С плотины спускалась повозка, груженная мешками с зерном.

Дядька Антось пошел в хату. Медленно, ссутулясь, он ступал по кладке с заметной осторожностью, придерживаясь рукой за жердь перилец.

- Гляди, пане брате, - сказал Мякиш, воспользовавшись тем, что и второй "начальник" - Толя - ушел на мельницу, - ведь как скрутило, а все кричит.

- А ты и впрямь Мякиш, подкопай, - отвечал ему дядька в соломенной шляпе. - Виляешь, то нашим, то вашим. А что Нагорный? Он тебе правду сказал.

- В партизанах был, хотя и старик, - добавил пехотинец. - И орден у него: Красная Звезда.

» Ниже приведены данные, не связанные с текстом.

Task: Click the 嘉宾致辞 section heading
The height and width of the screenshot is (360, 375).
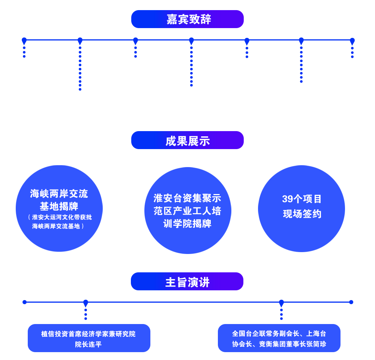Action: point(188,19)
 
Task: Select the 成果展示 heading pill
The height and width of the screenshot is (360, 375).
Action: point(188,141)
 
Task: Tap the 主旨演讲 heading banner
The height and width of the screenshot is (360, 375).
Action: point(187,282)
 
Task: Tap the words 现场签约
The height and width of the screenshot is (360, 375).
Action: point(302,214)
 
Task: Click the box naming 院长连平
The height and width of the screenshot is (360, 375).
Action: point(89,338)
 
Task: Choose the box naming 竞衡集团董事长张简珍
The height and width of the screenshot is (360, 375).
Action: point(279,338)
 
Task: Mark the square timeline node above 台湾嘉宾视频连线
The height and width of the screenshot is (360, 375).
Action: point(80,40)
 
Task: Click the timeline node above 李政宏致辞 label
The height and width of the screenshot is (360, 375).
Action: point(191,40)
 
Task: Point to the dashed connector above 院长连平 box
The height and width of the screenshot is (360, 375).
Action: point(86,313)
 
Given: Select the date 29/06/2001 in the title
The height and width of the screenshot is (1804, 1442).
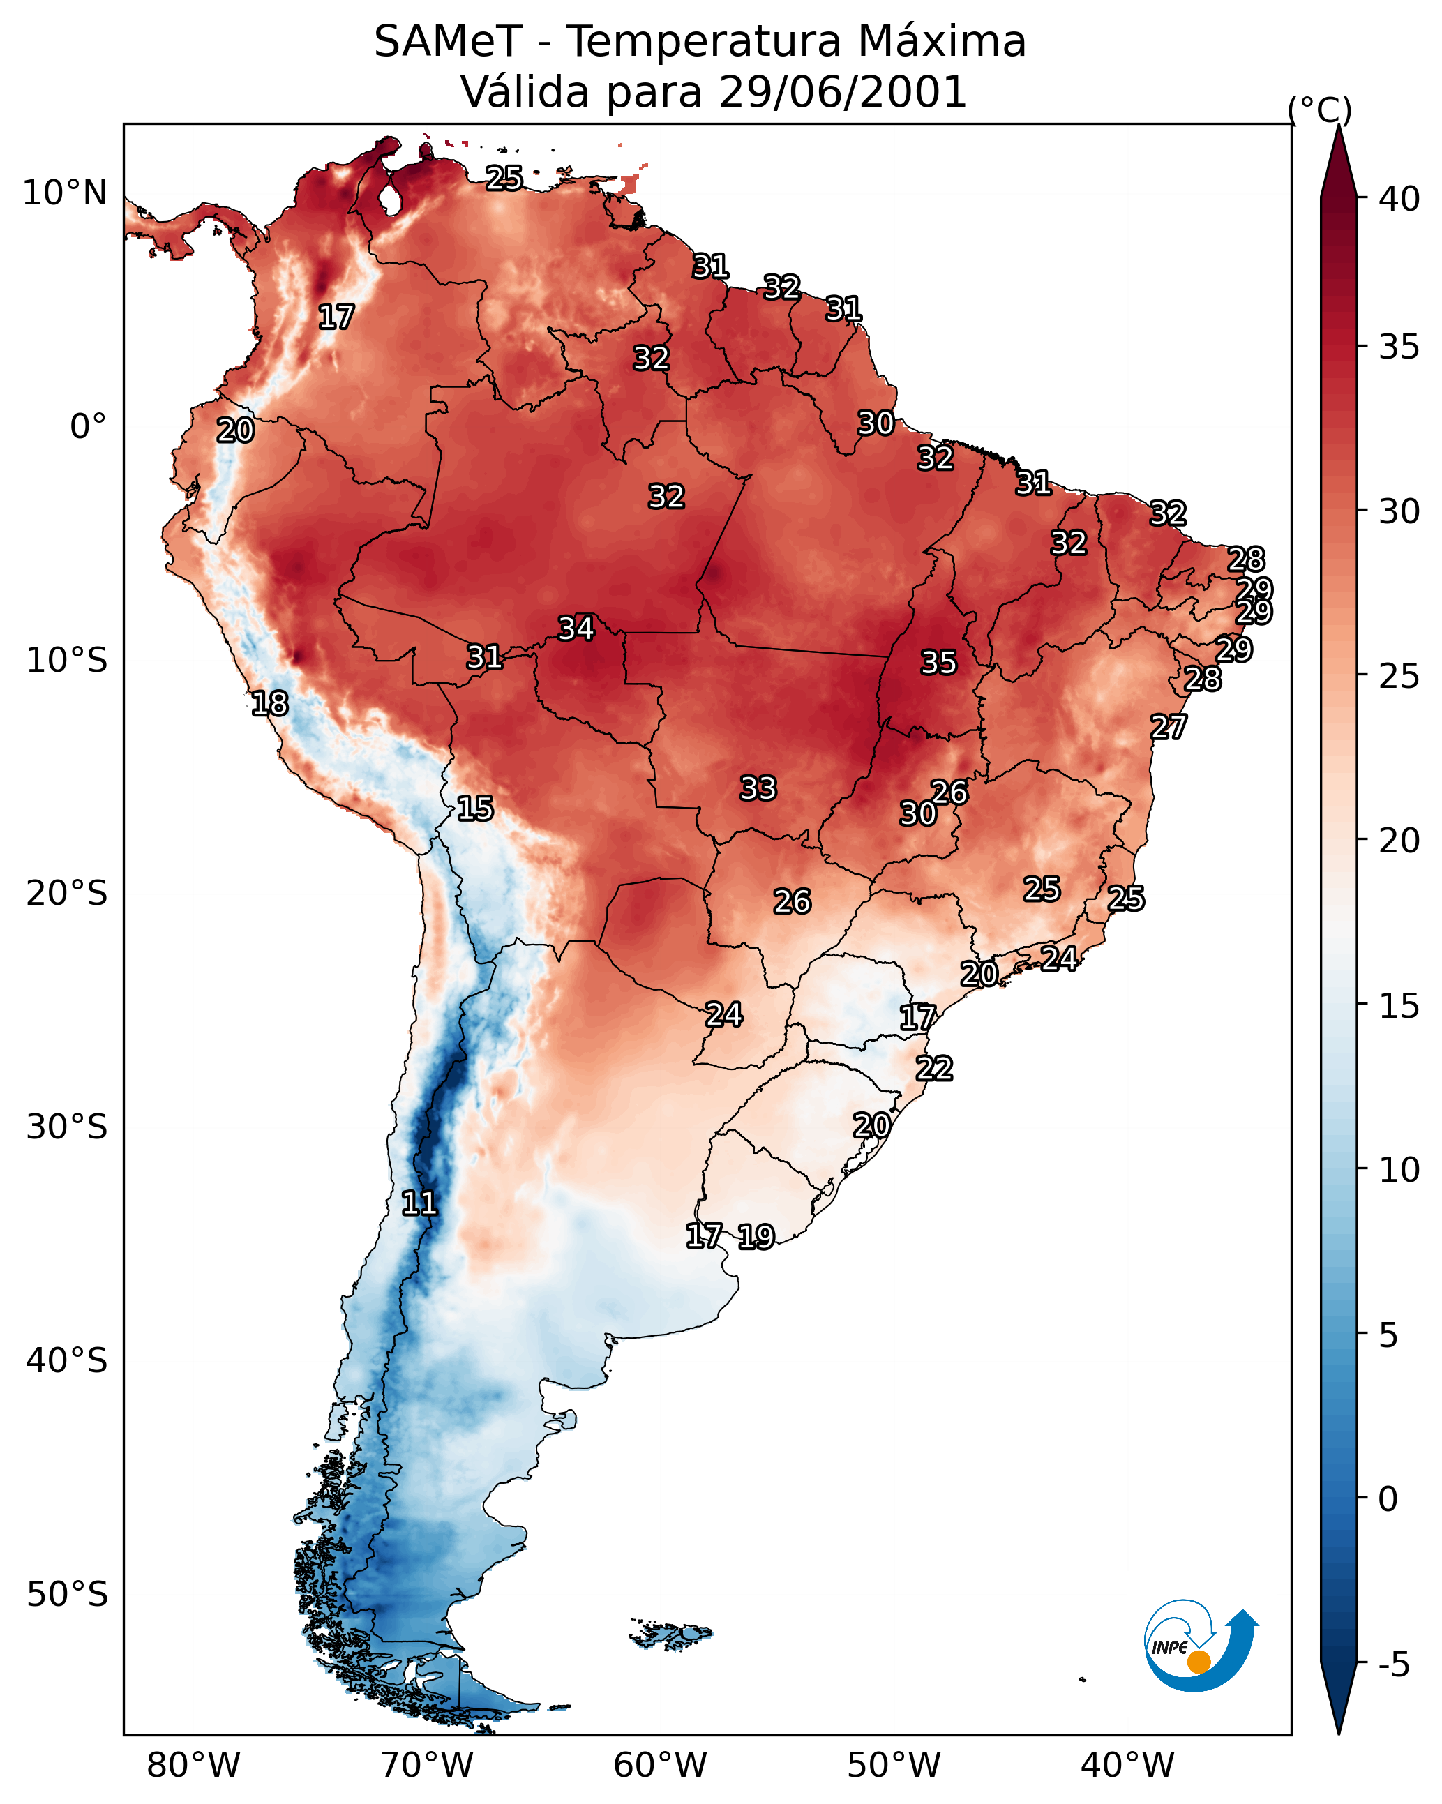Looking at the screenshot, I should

- Он и без ордена человек, - сказал бородатый. - Не надо, Мякиш, зря языком болтать.

Тем временем Толя разыскал на втором этаже Ивана, мукомола, и передал ему приказ деда. Потом, прежде чем взять мерку у новых помольщиков, студент посмотрел на бокастые, как добрые кабаны, мешки Мякиша, хитро присоседившиеся к самому ковшу, и голосом, не сулившим никаких уступок, однако как бы мимоходом, сказал:

- Оттащите подальше, вон туда. Люди покуда будут молоть, а вам, видно, на работу не к спеху... Ну что ж, Иван Иванович, - обратился он к мукомолу, - начнем? Вот этой тетечке на каравай.

Однако на улыбку Толи тетка не ответила улыбкой. Сама взяла свой мешок, поставила его на весы и с каким-то озабоченным, даже отчаянным видом сказала:

- Вешайте.

От этого слова мешок, показалось Толе, стал еще меньше, съежился. Хлопцу не приходилось видеть, да и слышать, чтоб кто-нибудь обдирал на каравай: обычно люди пеклюют. Раньше - только богатые, сегодня - у них в Потребе, пожалуй, все. И как тут брать мерку из этого жалкого мешка, да еще зная о его высоком предназначение?.. Не взял бы, и при Иване не взял бы, да Мякиш рядом торчит, почесывается, смотрит то на свои мешки, то на "начальника".

Толя растерянно и виновато поглядел на тетку.

- Не надо мерки, - тихо, неожиданно для самого себя, сказал он, покраснев. - Давайте, я поставлю его сюда.

Он успел еще по-мальчишески порадоваться, что ни мельник, ни Мякиш ничего не заметили, а тетка только собралась поблагодарить хлопца, как на пороге опять показалась сутулая фигура дядьки Антося.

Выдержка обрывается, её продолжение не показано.